Here are three important areas to consider:
Status: Timing is Everything
This very important distinction is one of the first questions you’ll have to answer on your tax return. Whether you are single or married is dependent upon whether or not you were married as the last day of the tax year (December 31). In other words, if you obtained a divorce decree on December 31, 2019, you may file as Single or Head of Household on your 2019 tax return.
To claim Head of Household, you must
– be unmarried on the last day of the year;
– have paid more than half the cost of keeping up a home for the year;
– have a qualifying child or relative (dependent) living with you in the home for more than half the year.
If you have filed for divorce, but are still legally married on December 31, you may file as Married Filing Jointly or Married Filing Separately. If filing jointly, you and your spouse must both sign the return.

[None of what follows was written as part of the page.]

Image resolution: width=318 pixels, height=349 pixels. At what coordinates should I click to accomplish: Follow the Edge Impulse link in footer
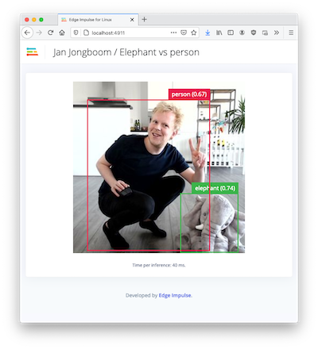pyautogui.click(x=175, y=295)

A tax advisor can provide insight into which filing status will be most advantageous for you.
Dependents: Defining Custody is Key
If you have sole custody of your children, you can claim them as your dependents. However, in cases where there is joint custody, the status of your dependents may change from year to year. Your divorce agreement should outline a schedule detailing who is allowed to claim the child(ren) as on his or her tax return for a given year.
If there is no schedule specified, the exception for dependents goes to the spouse who meets the IRS’ requirements for custodial parent, which is “the parent with whom the child lived for the greater number of nights during the year. If the child lived with each parent of an equal number of nights during the year, the custodial parent is the parent with the higher adjusted gross income.” The IRS provides lengthy details about what constitutes living with a parent on a given night, including how to count sleepovers at friends’ houses and away camps. If you’re not a CPA or well-versed in tax law, it’s wise to seek the counsel of a divorce attorney and/or tax professional when drafting terms for shared custody.
Alimony: Income or Deduction?
Basically, the rule is this: Whether you’re paying or receiving alimony, you will need to report it as either income or under adjusted gross income.
According to the IRS, “Alimony is a payment to or for a spouse or former spouse under a divorce or separation instrument. It doesn’t include voluntary payments that aren’t made under a divorce or separation instrument. Alimony is deductible by the payer, and the recipient must include it in income.”
Alimony does NOT include child support or non-cash property settlements; therefore child support is not reported as income, nor can be claimed as a deduction by the person who pays it.
Again, the definition of alimony and what does and does not qualify as such is discussed at length by IRS code. If you are in any doubt as to what qualifies, seek the help of a tax professional.